D'abord, il y avait les raps de Dose, fantasques et obtus, une poésie abstraite déclamée avec la voix nasale d'un homme-enfant possédé, récitée sur un rythme virevoltant. S'ajoutait à cela le travail de Jel, parfois épaulé par Moodswing9, par J. Rawls et par les cuts de Mr. Dibbs. A l'aide de sa SP1200, le beatmaker s'émancipait de la dictature de la boucle, il multipliait les ruptures, les cassures et les ambiances, à l'avenant du flow et des paroles imprévisibles du rappeur.
Quelques unes des expériences tentées par les deux hommes faisaient long feu, certains titres tombaient à plat, comme "Lyrical Coungel", avec Sole et The Pedestrian. Mais d'autres, pourvu que l'auditeur ait les idées larges et les oreilles grandes ouvertes, frôlaient le jouissif, comme le mélancolique "Grass Skirt & Fruit Hart", le single "Joyful Toy of a 1001 Faces", très accrocheur avec ses lalalas éthérés et, plus particulièrement, le titre conclusif, un épique "It's Them".
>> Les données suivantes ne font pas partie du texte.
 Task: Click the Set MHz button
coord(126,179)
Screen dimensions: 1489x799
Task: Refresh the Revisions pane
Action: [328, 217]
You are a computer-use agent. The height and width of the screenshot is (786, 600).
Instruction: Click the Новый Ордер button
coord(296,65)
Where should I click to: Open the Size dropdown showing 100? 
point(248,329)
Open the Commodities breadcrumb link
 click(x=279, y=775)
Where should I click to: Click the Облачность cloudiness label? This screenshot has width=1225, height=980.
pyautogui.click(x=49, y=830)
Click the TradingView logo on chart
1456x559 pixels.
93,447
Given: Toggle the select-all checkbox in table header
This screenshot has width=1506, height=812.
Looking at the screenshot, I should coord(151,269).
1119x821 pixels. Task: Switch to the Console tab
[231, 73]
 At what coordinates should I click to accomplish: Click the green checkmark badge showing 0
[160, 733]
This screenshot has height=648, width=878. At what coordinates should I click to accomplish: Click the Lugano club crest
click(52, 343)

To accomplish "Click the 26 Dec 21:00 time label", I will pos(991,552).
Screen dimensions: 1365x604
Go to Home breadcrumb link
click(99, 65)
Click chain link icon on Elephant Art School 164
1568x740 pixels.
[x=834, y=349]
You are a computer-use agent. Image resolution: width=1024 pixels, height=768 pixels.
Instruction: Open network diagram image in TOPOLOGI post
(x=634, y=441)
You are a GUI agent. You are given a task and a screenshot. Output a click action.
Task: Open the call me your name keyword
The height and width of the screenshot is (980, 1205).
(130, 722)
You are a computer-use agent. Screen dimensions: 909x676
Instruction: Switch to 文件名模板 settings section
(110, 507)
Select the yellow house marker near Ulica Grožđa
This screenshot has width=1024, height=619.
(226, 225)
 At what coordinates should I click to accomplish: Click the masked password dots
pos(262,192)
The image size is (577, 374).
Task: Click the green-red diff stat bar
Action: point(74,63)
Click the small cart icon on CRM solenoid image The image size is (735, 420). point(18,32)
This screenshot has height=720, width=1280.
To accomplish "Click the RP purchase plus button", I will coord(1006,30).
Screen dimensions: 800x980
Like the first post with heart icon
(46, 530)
Sur tout un disque, ceux qui s'appelaient encore Them (le nom Themselves, histoire d'éviter la confusion avec le vieux groupe de Van Morrison, ne viendrait qu'avec le second album, puis avec la réédition du premier en 2003) donnaient corps à la volonté affichée par Anticon avec les titres ronflants de ses compilations : ils oeuvraient à l'avancement du hip-hop, l'emportant avec succès vers des sphères qui lui étaient avant inconnues, insoupçonnées ou interdites.